What this task involves => Please continue the news story about the Ninth Circuit case over Montana's river pollution variances from its last sentence.

Source text =>

- - -

Are Clean Rivers Too Expensive? Ninth Circuit Will Decide

Pollution threatens to make Montana’s rivers unfishable and unswimmable. Yet the EPA found the state doesn’t have to clean them up because doing so would be too expensive.

Paddleboarders float the Wild and Scenic portion of the Missouri River. (David Reese/CNS)

PORTLAND, Ore. (CN) — The U.S. Environmental Protection Agency let Montana excuse itself from requirements to protect world-class trout streams from pollution that creates toxic algal blooms. The reason? It would simply cost too much to protect rivers to the degree the law requires, attorneys told judges for the Ninth Circuit on Thursday.

In 2016, the Upper Missouri Waterkeeper sued the EPA in 2016, claiming it let Montana delay regulation of pollution from sewage plants and agricultural and urban runoff based on how much protection would cost.

The EPA pointed to language in the Clean Water Act that allows states to adopt “variances” to delay cleanup if “the pollution controls required to achieve the base water quality standards would lead to substantial and widespread economic and social impact.”

In July 2019, a federal judge agreed variances the EPA had approved allowing Montana to delay protection of its rivers didn’t guarantee compliance with the law, which requires the state to maintain water standards conducive to “designated uses” of the river, such as public health, fishing, swimming, boating, agriculture and industry. The court ordered Montana and the EPA to rewrite their plan based on a third-party expert’s assessment of when the legally required water quality standards could reasonably be attained.

Montana submitted a revised plan, but the EPA said the new plan wasn’t consistent with the court order and instead approved provisions Upper Missouri Waterkeeper deemed a “poison pill,” which substituted only “generic narrative standards for all waters and all pollutants,” the group said.

In October 2020, U.S. District Judge Brian Morris ordered the EPA to approve specific timelines that would bring delays approved in the variances in line with the Clean Water Act. EPA appealed, and on Thursday EPA attorney John Smeltzer defended the agency’s actions.

“The purpose of a variance is to provide progress toward the base water quality standards by setting milestones toward an attainable standard where the base water quality standard is not attainable and the regulation clearly states that the time period for the variance is the time needed to achieve those interim highest attainable condition requirements,” Smeltzer told a three-judge panel consisting of U.S. Circuit Judges Paul Watford, a Barack Obama appointee and Richard Paez, a Bill Clinton appointee, as well as Daniel Boggs, a Ronald Reagan appointee sitting by designation from the Sixth Circuit.

Kurt Moser, an attorney for the Montana Department of Environmental Quality, told the judges it was unreasonable for Judge Morris to require that the delay approved by the EPA end in compliance with the legal requirement to meet base water quality standards.  

“Montana can’t develop a variance term that ends with attainment of the base standards because doing so would cause substantial and widespread economic impact to its community,” Moser said.

And contrary to Morris’ finding that the EPA’s plan would allow Montana to delay meeting the standards indefinitely, Moser said the variance is “clearly time-limited” because it requires the state to periodically consider whether the justification for the variance remains valid.

- - -

Data provided =>
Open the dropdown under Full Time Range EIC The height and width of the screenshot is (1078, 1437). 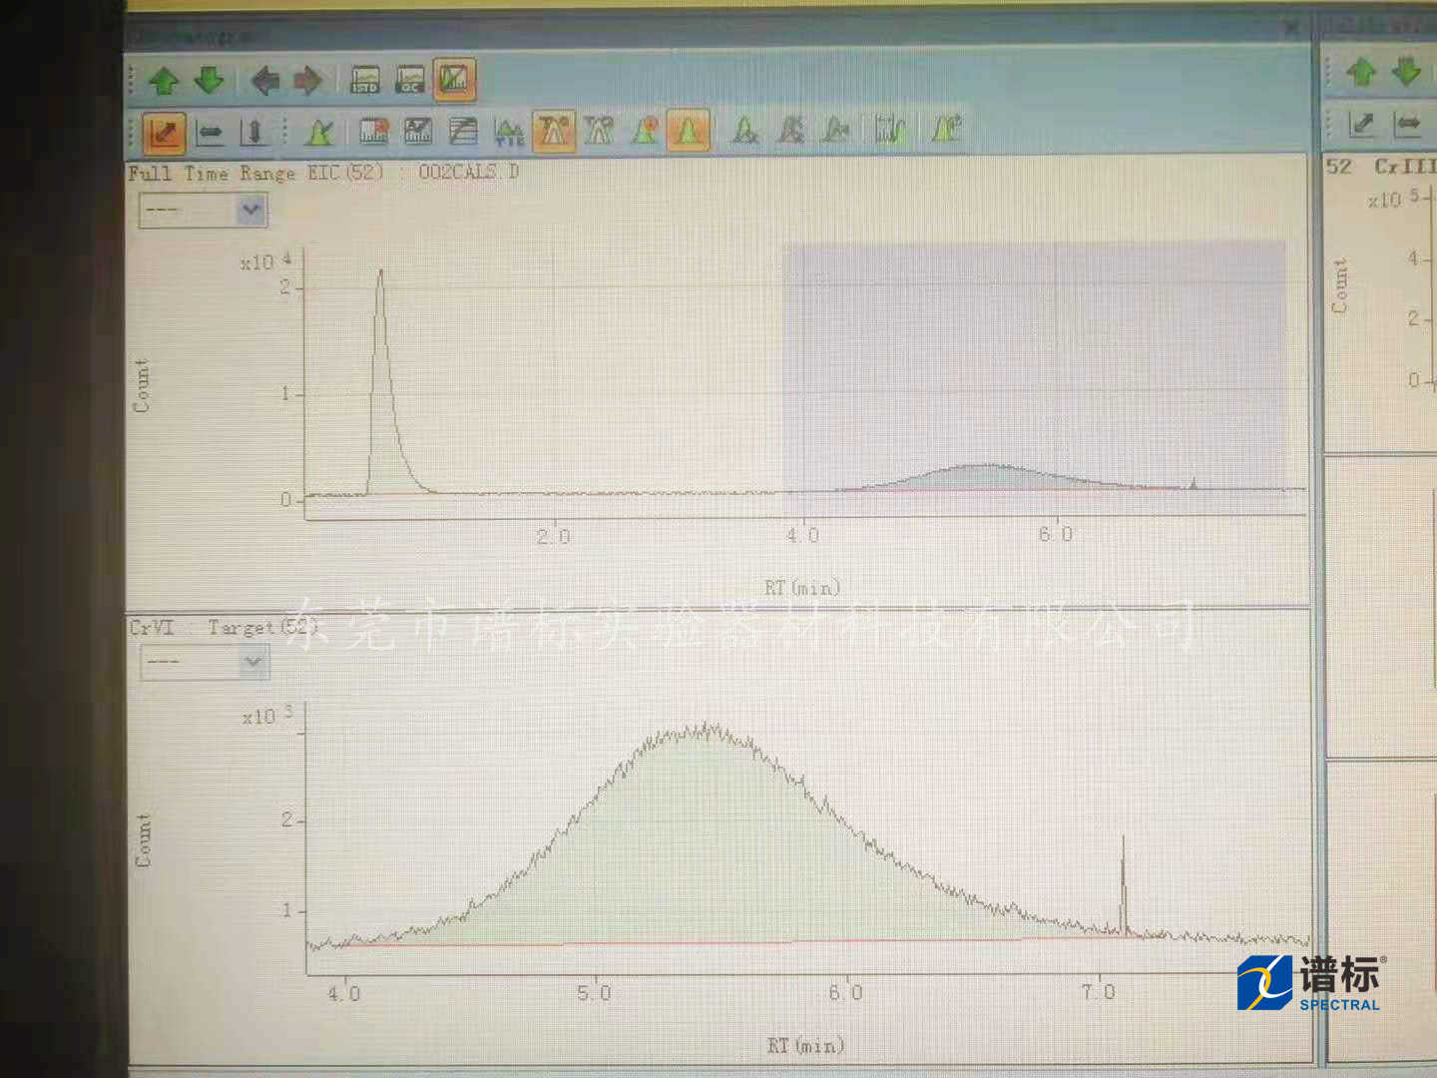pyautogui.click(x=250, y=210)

- - -

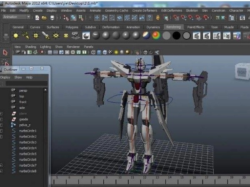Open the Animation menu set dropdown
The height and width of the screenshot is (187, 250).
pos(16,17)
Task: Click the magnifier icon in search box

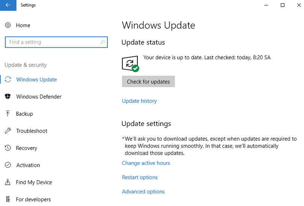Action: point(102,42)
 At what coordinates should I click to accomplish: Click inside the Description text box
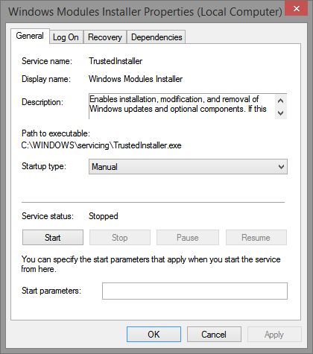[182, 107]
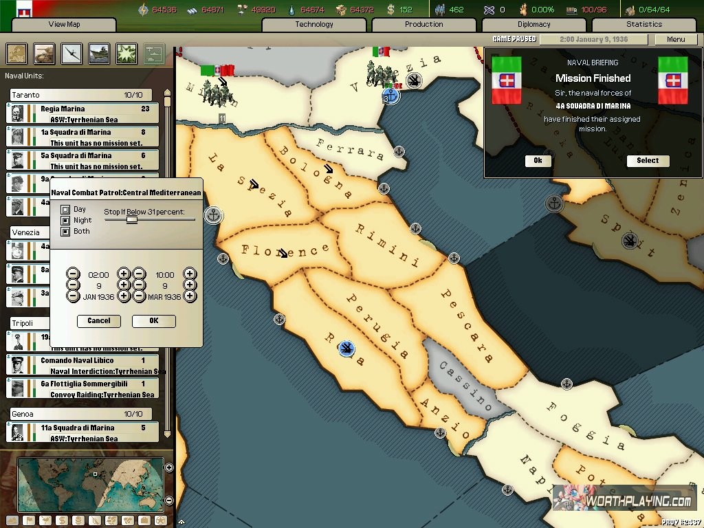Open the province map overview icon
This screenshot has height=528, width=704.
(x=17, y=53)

- - -

Written response =>
But Janette Brimmer, attorney for Upper Missouri River Waterkeeper, told the judges that an indefinite delay was exactly what the EPA and Montana have in mind — with the current 20-year variance and potential future variances as well.

“Twenty years from now is when the pollutant dischargers have to meet the highest attainable condition,” Brimmer said. “And in fact, when one reads the language itself, you see that EPA and the state contemplate that maybe it will even be longer than 20 years. That in fact at the end of that 20-year period, we may see another 20-year variance. And in fact, they contemplate that maybe we’ll never get there because we may not want to spend the money necessary to protect designated uses.”

Addressing Brimmer, Judge Boggs cited Upper Missouri Waterkeeper’s appeal brief, which states: “The Clean Water Act does not allow cost considerations to drive water quality standards, directly or indirectly.”

He added: “I would ask you then, simply, that is your position — whether it would cost $10 million or $100 million or $1 trillion or $10 trillion, is that correct?”

Brimmer answered in the affirmative.

“That is correct, your honor, that the language of the statute does not provide for that,” Brimmer said. “Congress knows how to provide for that and has done so.”

She added that the phase of setting water quality standards was the wrong moment to consider costs. Instead, Brimmer said, costs could be considered when the agencies are developing a schedule of compliance with those protective standards. After, states can also apply for a use attainability analysis. Under that process, subject to strict standards and bars, a state or city can argue that it be allowed to protect certain waters, such as a cement-lined pond, to a less strict standard.

“But it’s got a lot of safeguards,” Brimmer said. “There are a lot of requirements that a state has to pass because we do not want, and Congress did not want someone to simply throw up their hands and say, ‘Well it’s going to be a little bit hard, so we don’t want to protect, for example, the pristine trout streams of the state of Montana.’”

The judges took the arguments under advisement.